Closed matcosta23 closed 1 year ago

matcosta23 commented 1 year ago

Background

I am currently exploring the topic of deep learning model quantization techniques. In the official NVIDIA's Tensor RT documentation, we can see that Tensor RT supports quantization and applies it to activation and weights of the provided model.

I am working with a repository that proposes explicit (with the pytorch_quantization library) and implicit quantization (implemented by Builder object from Python API).

Explicit and Implicit Quantization

I would like to better understand the details described in the Explicit Versus Implicit Quantization section.

Explicit Quantization

When performing explicit quantization, I provide an ONNX graph with Q/DQ nodes to be converted to a '.trt' file. Can I assume that all fake quantization nodes (as seen by Netron, for example) will be replaced by real INT8 operations of the associated layers?

Implicit Quantization

Moreover, the following statement from the above documentation doesn't provide too much detail about which operations are quantized or not in implicit quantization:

"When processing implicitly quantized networks, TensorRT treats the model as a floating-point model when applying the graph optimizations, and uses INT8 opportunistically to optimize layer execution time. If a layer runs faster in INT8, then it executes in INT8. Otherwise, FP32 or FP16 is used. In this mode, TensorRT is optimizing for performance only, and you have little control over where INT8 is used - even if you explicitly set the precision of a layer at the API level, TensorRT may fuse that layer with another during graph optimization, and lose the information that it must execute in INT8. TensorRT’s PTQ capability generates an implicitly quantized network."

Possible Strategies

What strategies can I use for profiling an inference run from a serialized network generated by TensorRT?
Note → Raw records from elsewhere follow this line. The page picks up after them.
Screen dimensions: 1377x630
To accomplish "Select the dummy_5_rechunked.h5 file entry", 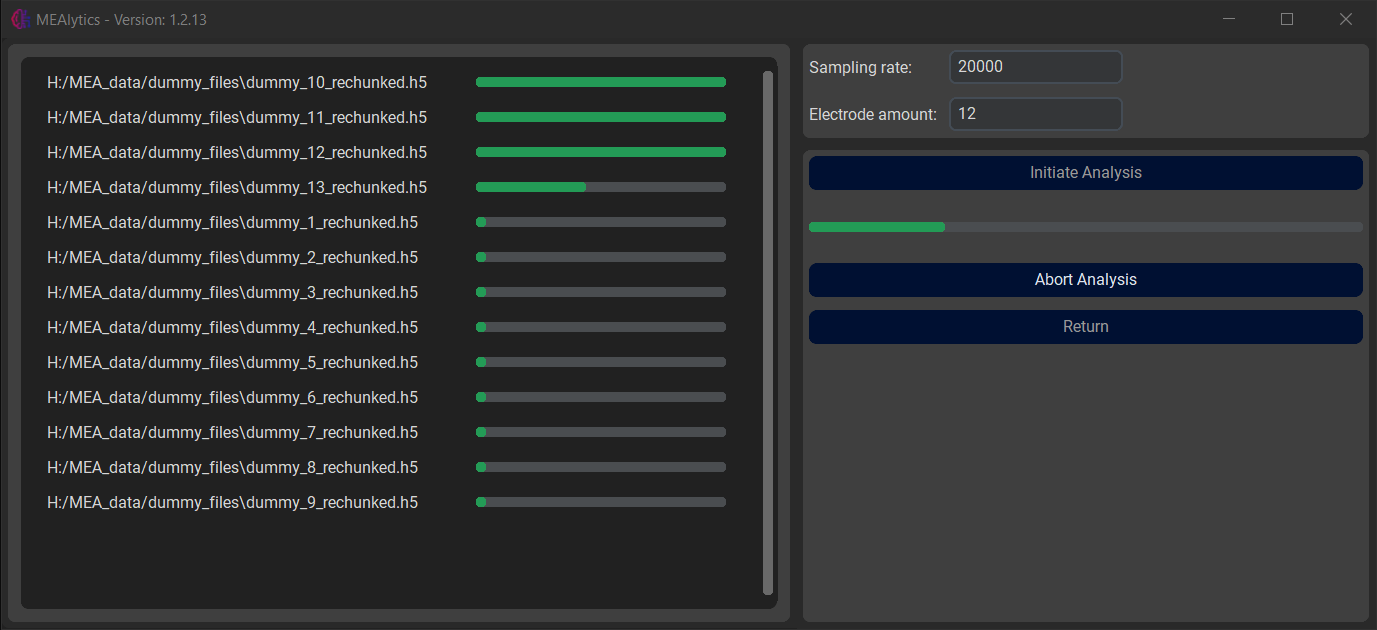I will (232, 363).
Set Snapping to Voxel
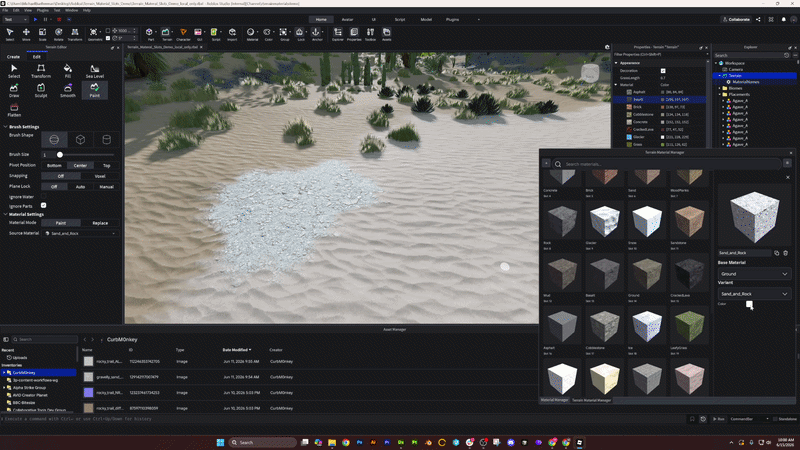This screenshot has width=800, height=450. click(x=99, y=176)
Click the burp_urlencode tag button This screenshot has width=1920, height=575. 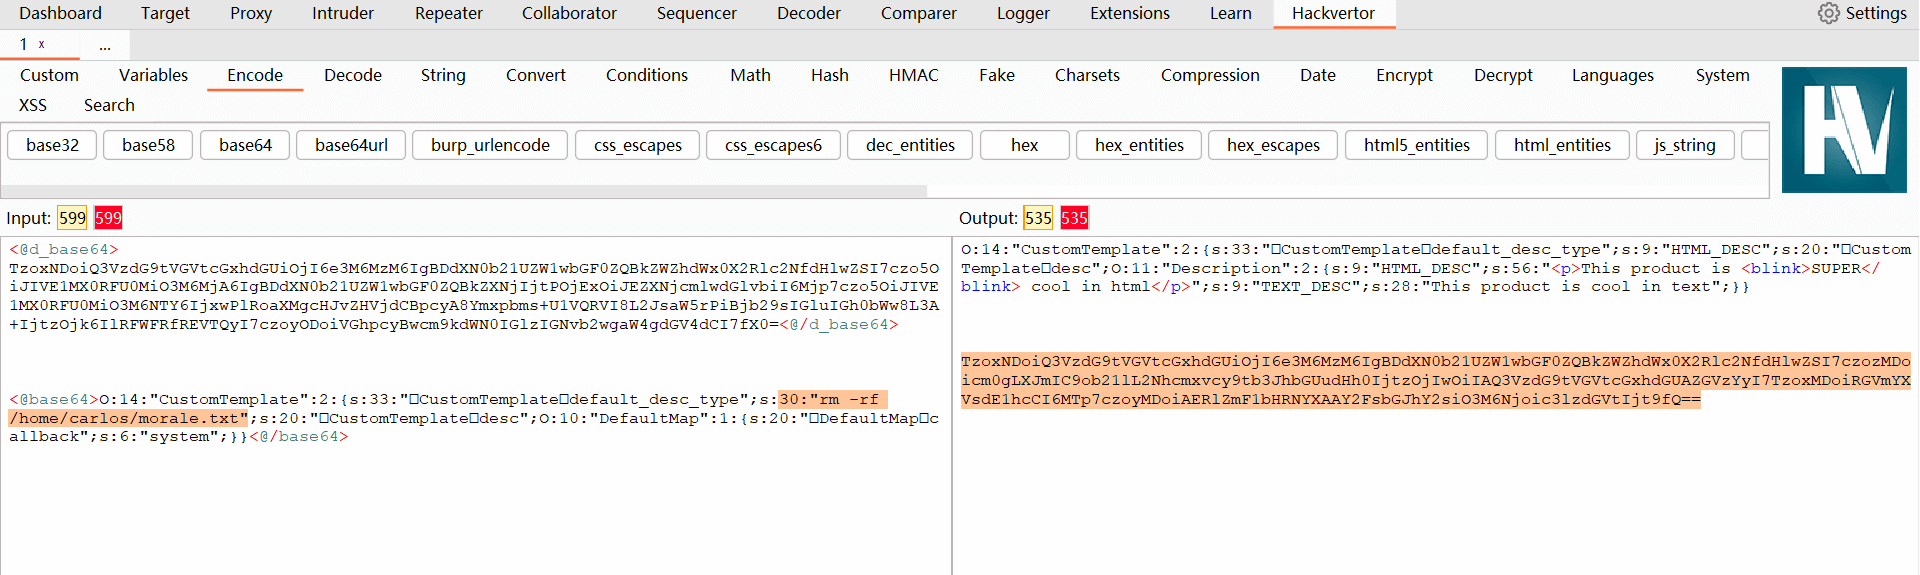click(489, 145)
I have already tried Nsight Systems and trtexec with profiling options, but I only get timing information with these two tools. Would you have another profiling approach that could allow me to verify the operation precision in every model layer during an evaluation process?

zerollzeng commented 1 year ago

Your question is hard to answer since it includes too much information. We have some talks in GTC about those topic, you can learn from it.

What strategies can I use for profiling an inference run from a serialized network generated by TensorRT?

In TensorRT verbose log, you can see the precision of every layers in the final engine, I think that would be a good start.

ttyio commented 1 year ago

closing since no activity for more than 3 weeks, pls reopen if you still have question, thank you!